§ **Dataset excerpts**

---

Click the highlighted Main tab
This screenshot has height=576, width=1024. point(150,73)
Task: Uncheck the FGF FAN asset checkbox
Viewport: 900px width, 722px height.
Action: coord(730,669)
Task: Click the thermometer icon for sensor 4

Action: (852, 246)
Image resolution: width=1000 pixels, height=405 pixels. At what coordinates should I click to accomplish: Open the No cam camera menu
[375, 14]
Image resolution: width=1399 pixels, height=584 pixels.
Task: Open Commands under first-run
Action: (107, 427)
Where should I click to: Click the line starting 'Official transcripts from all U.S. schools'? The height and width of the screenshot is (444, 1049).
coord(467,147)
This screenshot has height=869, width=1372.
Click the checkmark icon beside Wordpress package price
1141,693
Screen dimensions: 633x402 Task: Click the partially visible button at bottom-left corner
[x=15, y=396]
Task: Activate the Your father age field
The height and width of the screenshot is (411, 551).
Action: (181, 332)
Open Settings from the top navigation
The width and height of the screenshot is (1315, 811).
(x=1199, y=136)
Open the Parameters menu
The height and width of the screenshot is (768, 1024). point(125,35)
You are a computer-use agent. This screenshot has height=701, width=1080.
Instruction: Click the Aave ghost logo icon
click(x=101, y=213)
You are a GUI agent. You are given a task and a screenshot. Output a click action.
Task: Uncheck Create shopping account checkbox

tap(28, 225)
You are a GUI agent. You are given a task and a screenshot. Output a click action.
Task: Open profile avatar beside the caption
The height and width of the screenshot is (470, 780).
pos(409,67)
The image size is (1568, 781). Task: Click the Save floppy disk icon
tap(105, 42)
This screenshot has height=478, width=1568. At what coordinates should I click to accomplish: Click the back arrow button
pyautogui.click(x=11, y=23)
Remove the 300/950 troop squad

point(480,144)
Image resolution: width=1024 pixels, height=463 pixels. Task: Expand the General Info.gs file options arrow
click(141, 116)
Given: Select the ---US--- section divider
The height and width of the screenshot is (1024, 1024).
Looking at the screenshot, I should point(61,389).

---

Output the data above in full and exactly.

Click the highlighted Main tab
This screenshot has height=576, width=1024. point(150,73)
Task: Uncheck the FGF FAN asset checkbox
Viewport: 900px width, 722px height.
Action: coord(730,669)
Task: Click the thermometer icon for sensor 4

Action: (852, 246)
Image resolution: width=1000 pixels, height=405 pixels. At what coordinates should I click to accomplish: Open the No cam camera menu
[375, 14]
Image resolution: width=1399 pixels, height=584 pixels.
Task: Open Commands under first-run
Action: (107, 427)
Where should I click to: Click the line starting 'Official transcripts from all U.S. schools'? The height and width of the screenshot is (444, 1049).
coord(467,147)
This screenshot has height=869, width=1372.
Click the checkmark icon beside Wordpress package price
1141,693
Screen dimensions: 633x402 Task: Click the partially visible button at bottom-left corner
[x=15, y=396]
Task: Activate the Your father age field
The height and width of the screenshot is (411, 551).
Action: (181, 332)
Open Settings from the top navigation
The width and height of the screenshot is (1315, 811).
(x=1199, y=136)
Open the Parameters menu
The height and width of the screenshot is (768, 1024). point(125,35)
You are a computer-use agent. This screenshot has height=701, width=1080.
Instruction: Click the Aave ghost logo icon
click(x=101, y=213)
You are a GUI agent. You are given a task and a screenshot. Output a click action.
Task: Uncheck Create shopping account checkbox

tap(28, 225)
You are a GUI agent. You are given a task and a screenshot. Output a click action.
Task: Open profile avatar beside the caption
The height and width of the screenshot is (470, 780).
pos(409,67)
The image size is (1568, 781). Task: Click the Save floppy disk icon
tap(105, 42)
This screenshot has height=478, width=1568. At what coordinates should I click to accomplish: Click the back arrow button
pyautogui.click(x=11, y=23)
Remove the 300/950 troop squad

point(480,144)
Image resolution: width=1024 pixels, height=463 pixels. Task: Expand the General Info.gs file options arrow
click(141, 116)
Given: Select the ---US--- section divider
The height and width of the screenshot is (1024, 1024).
Looking at the screenshot, I should point(61,389).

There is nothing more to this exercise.